What I find really interesting is how this connects to other pandemic changes, especially around air quality. We all became obsessed with ventilation (for obvious reasons), and now people want spaces that actually breathe instead of being sealed boxes with recycled air. My building started opening windows in the hallways and lobby for the first time ever, and honestly it makes such a difference in how the space feels.

I’ve also noticed more interest in transitional spaces – like covered outdoor areas that aren’t fully inside or outside. The restaurant on my block converted their dining room to this flexible space that can be mostly enclosed in winter but opens completely in summer. Their customers want to feel like they’re eating outside even when Chicago weather makes that impossible, so they created this compromise that maintains that outdoor sensory experience while protecting against the elements.

The pandemic basically accelerated changes that might have taken decades to happen gradually. Concepts that seemed experimental or expensive in 2019 are now basic expectations. But I’m worried about who gets access to these improvements. Better biophilic design can’t just be another amenity for people who can afford luxury apartments and fancy office buildings.

The mental health and physical benefits of connecting with nature are human needs, not luxury preferences. The same communities that were hit hardest by COVID – often living in housing with the least access to natural light, outdoor space, and air quality – are the ones who need these improvements most. But they’re also the least likely to see developers investing in extensive green features.

That’s why I think community-level solutions like our rooftop garden are so important. We pooled resources from multiple residents to create shared access to outdoor growing space, which none of us could afford individually. It’s not perfect – I still have to climb four flights of stairs and coordinate with other people – but it gives everyone in the building access to soil, sunlight, and growing food regardless of income.

I’m seeing more interest in this kind of collective approach to bringing nature into urban spaces.

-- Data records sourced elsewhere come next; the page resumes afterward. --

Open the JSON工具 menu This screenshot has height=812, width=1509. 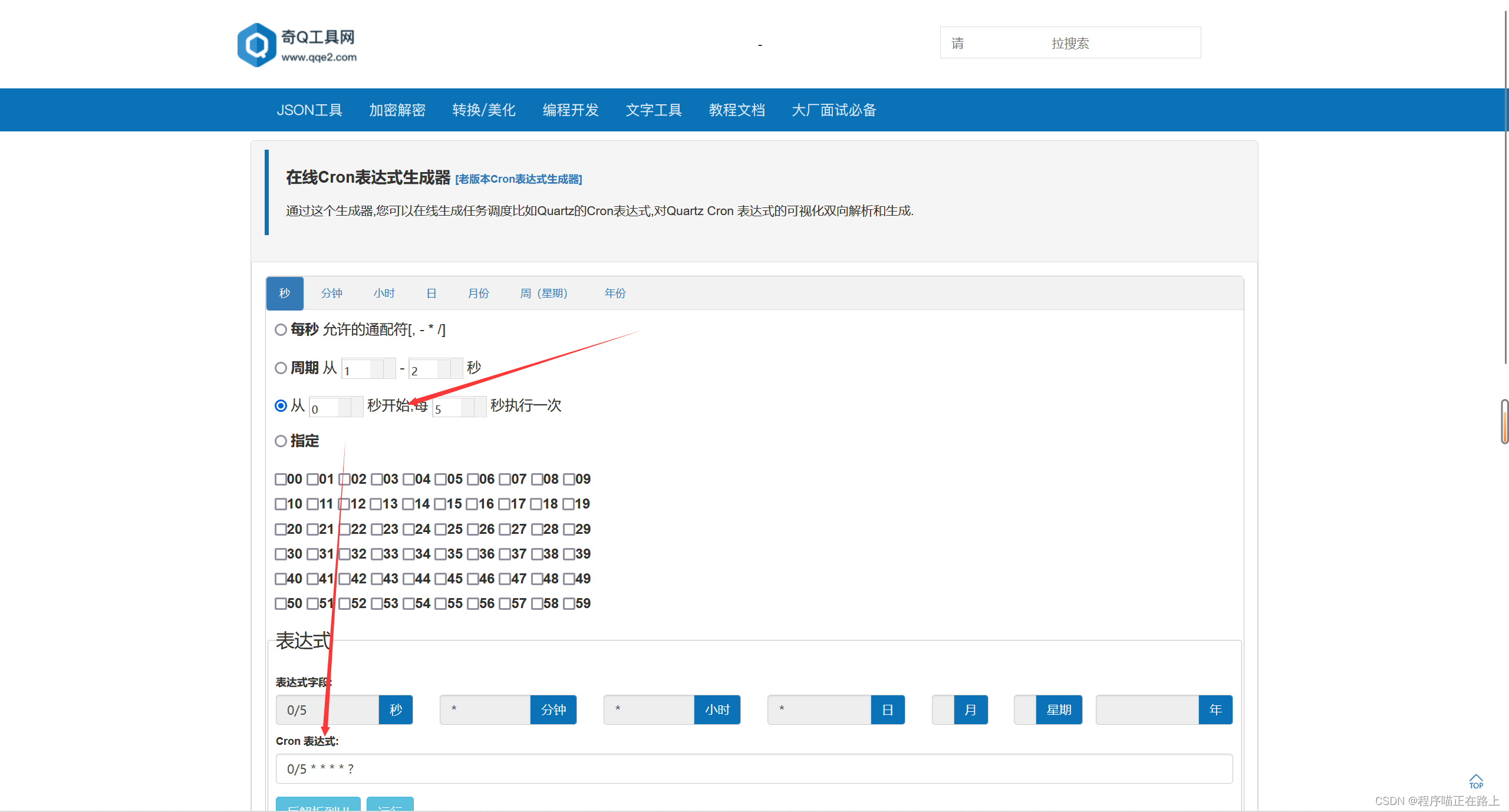pyautogui.click(x=311, y=110)
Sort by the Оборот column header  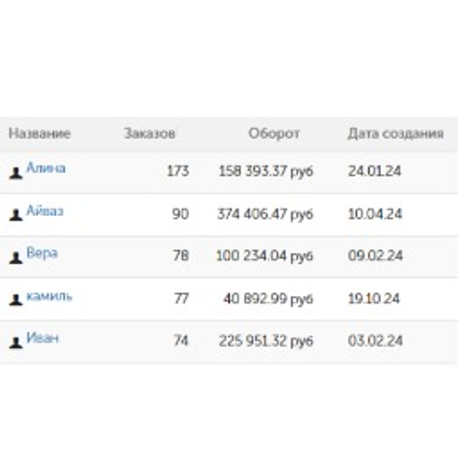[x=274, y=134]
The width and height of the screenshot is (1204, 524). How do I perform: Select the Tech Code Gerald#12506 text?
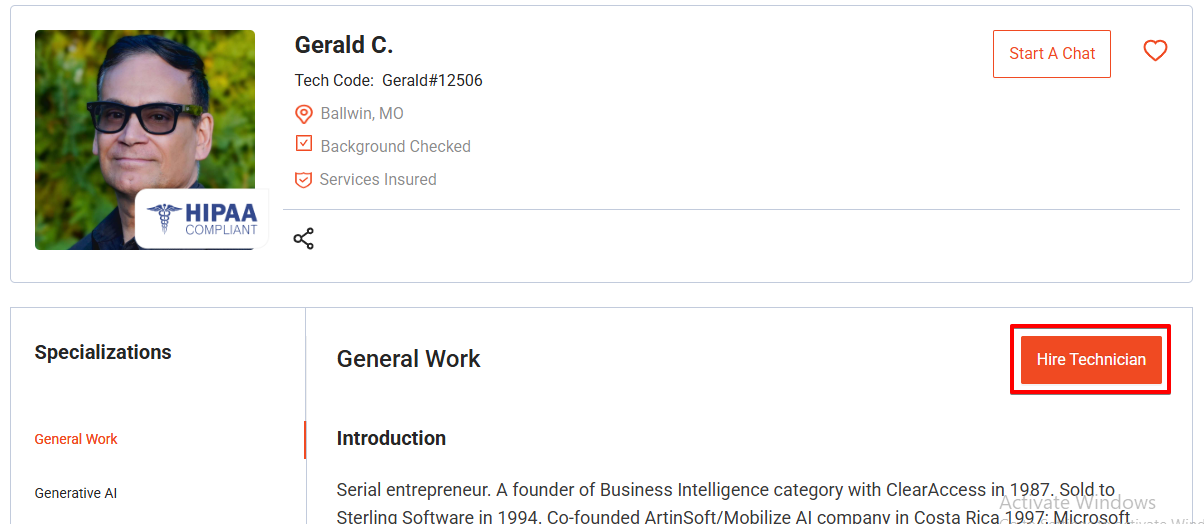(x=389, y=80)
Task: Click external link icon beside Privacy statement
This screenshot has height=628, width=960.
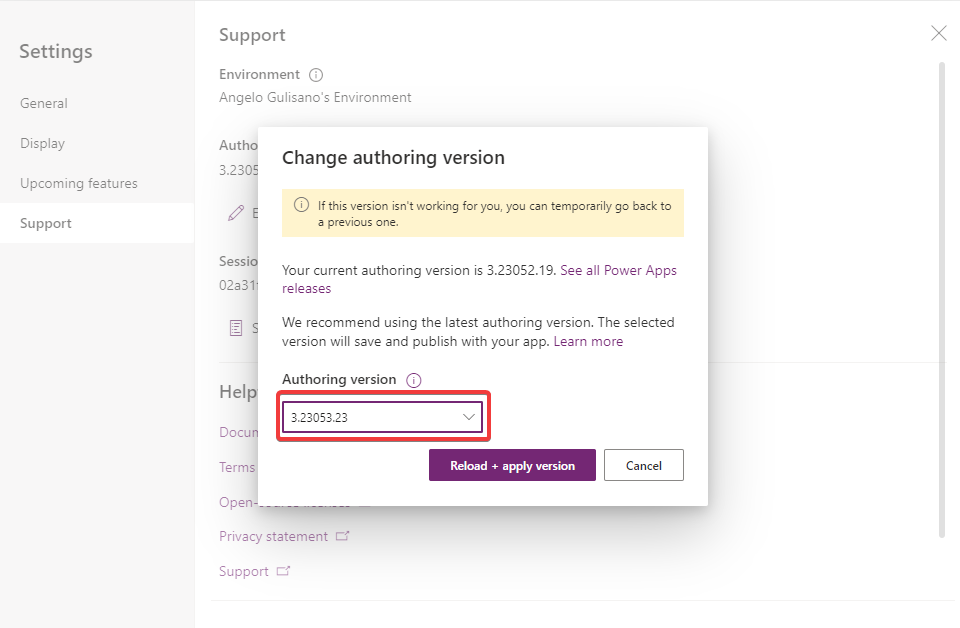Action: tap(342, 536)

Community gardens have waiting lists. Neighborhood groups are advocating for pocket parks and tree planting. People are realizing that individual solutions only go so far when you’re dealing with systemic issues around housing quality and urban planning.

The challenge now is making sure these post-pandemic insights about the importance of nature connection actually translate into policy and development practices that benefit everyone, not just people who can afford to pay premiums for better living environments. Because if COVID taught us anything, it’s that our health and wellbeing are interconnected – and that includes our connection to the natural world, even when we’re living in tiny apartments in the middle of cities.

My current project is trying to grow herbs on my kitchen counter using grow lights, which feels very symbolic of this whole pandemic-influenced shift toward bringing nature indoors by any means necessary. The first attempt died within a week, but I’m trying again because having fresh basil in my tiny dark apartment feels like a small victory against the limitations of urban living.